Texte présenté ::
Les questions éthiques autour de l’euthanasie et du suicide assisté vont devenir de plus en plus fréquentes, inévitables en Occident avec les progrès de la médecine. Certains voudraient exercer un droit à mourir dans la dignité. D’autres choisiront le suicide, par lassitude, par manque d’espérance ou d’accompagnement, par peur de la déchéance…

Toutes ces strates historiques du rapport à la mort coexistent en nous et dans la société. Nous sommes un agrégat d’humanité de l’empire romain, du Moyen Âge, des Lumières, du romantisme ou de l’athéisme contemporain… Ce rapide survol historique, incomplet [3], veut surtout mettre en lumière l’importance de cette fête de la Toussaint qui réunit tant de familles aujourd’hui.

 

Notre rapport à la mort reflète nos valeurs et les façonne.
Notre façon d’honorer nos défunts dit qui nous sommes.
Notre art funéraire fait partie du génie d’un peuple.
Nos chrysanthèmes, nos bouquets, nos gerbes florales, nos ex-voto déposés dans le cimetière nous aident à devenir plus humains.

Alors, n’ayons pas honte de superposer le 1° et le 2 novembre : après tout, c’est la même espérance !

chrysanthemes05 Lachaise 

Qu’au moins cette fête de la Toussaint soit l’occasion de nous arrêter, de faire une pause, pour nous interroger : et moi, où en suis-je de mon rapport à la mort ?

 


[1]. 12×12 = la plénitude des 12 tribus d’Israël x 1000 = élargie à l’humanité entière.

[2]. Cf. Marie de Hennezel, La mort intime.  Ceux qui vont mourir nous apprennent à vivre, coll. Essai (poche), 2006.

[3]. Pour une étude plus détaillée, cf. l’ouvrage désormais classique de Philippe Ariès : Essais sur l’histoire de la mort en Occident, Du Moyen Age à nos jours, coll. Essai (poche),1977.

 

 

1ère lecture : La foule immense des rachetés (Ap 7, 2-4.9-14)

Lecture de l’Apocalypse de saint Jean

Moi, Jean, j’ai vu un ange qui montait du côté où le soleil se lève, avec le sceau qui imprime la marque du Dieu vivant ; d’une voix forte, il cria aux quatre anges qui avaient reçu le pouvoir de dévaster la terre et la mer : « Ne dévastez pas la terre, ni la mer, ni les arbres, avant que nous ayons marqué du sceau le front des serviteurs de notre Dieu. » Et j’entendis le nombre de ceux qui étaient marqués du sceau : ils étaient cent quarante-quatre mille, de toutes les tribus des fils d’Israël.

Matériel fourni ::
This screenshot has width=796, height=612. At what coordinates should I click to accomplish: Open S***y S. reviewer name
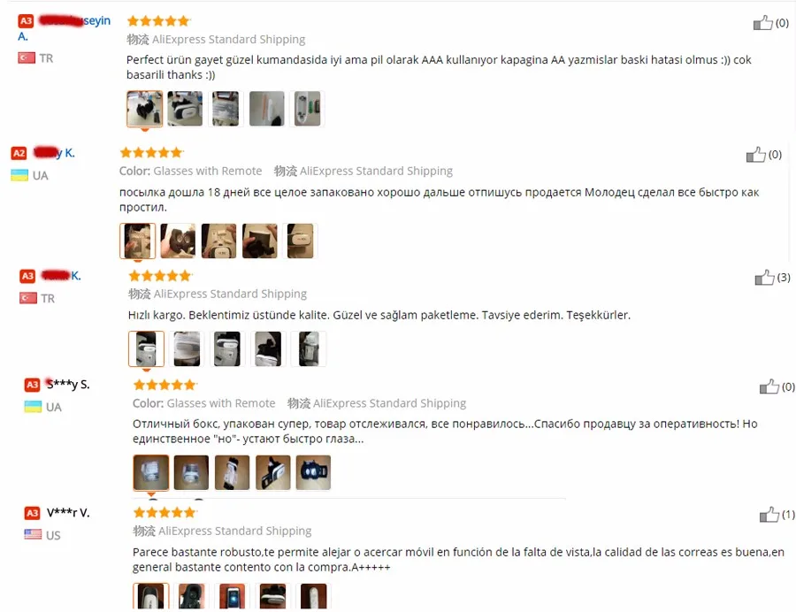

==

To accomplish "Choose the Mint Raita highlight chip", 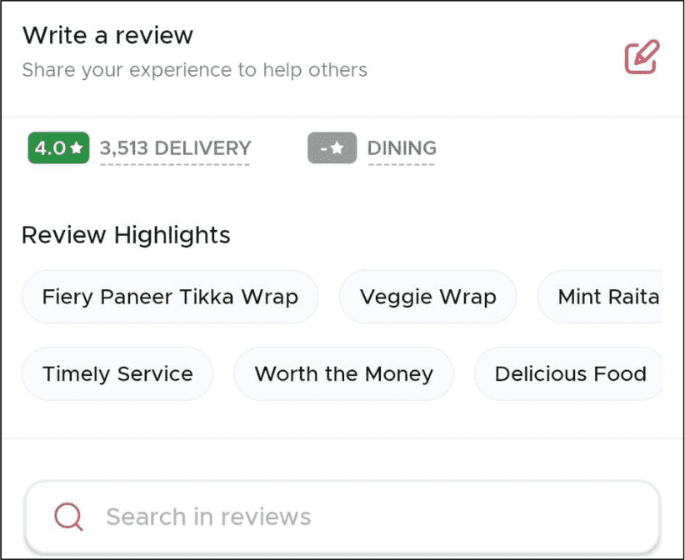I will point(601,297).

Tâches à réaliser ::
a: Traduisez en anglais cette phrase du texte sur la Toussaint : « Notre façon d’honorer nos défunts dit qui nous sommes. »
b: Poursuivez le texte sur la Toussaint à la suite de sa dernière phrase.

Réponses ::
a: The way we honor our dead says who we are.

b:
Après cela, j’ai vu une foule immense, que nul ne pouvait dénombrer, une foule de toutes nations, races, peuples et langues. Ils se tenaient debout devant le Trône et devant l’Agneau, en vêtements blancs, avec des palmes à la main. Et ils proclamaient d’une voix forte : « Le salut est donné par notre Dieu, lui qui siège sur le Trône, et par l’Agneau ! »
Tous les anges qui se tenaient en cercle autour du Trône, autour des Anciens et des quatre Vivants, se prosternèrent devant le Trône, la face contre terre, pour adorer Dieu. Et ils disaient : « Amen ! Louange, gloire, sagesse et action de grâce, honneur, puissance et force à notre Dieu, pour les siècles des siècles ! Amen ! »
L’un des Anciens prit alors la parole et me dit : « Tous ces gens vêtus de blanc, qui sont-ils, et d’où viennent-ils ? »
Je lui répondis : « C’est toi qui le sais, mon seigneur. » Il reprit : « Ils viennent de la grande épreuve ; ils ont lavé leurs vêtements, ils les ont purifiés dans le sang de l’Agneau. »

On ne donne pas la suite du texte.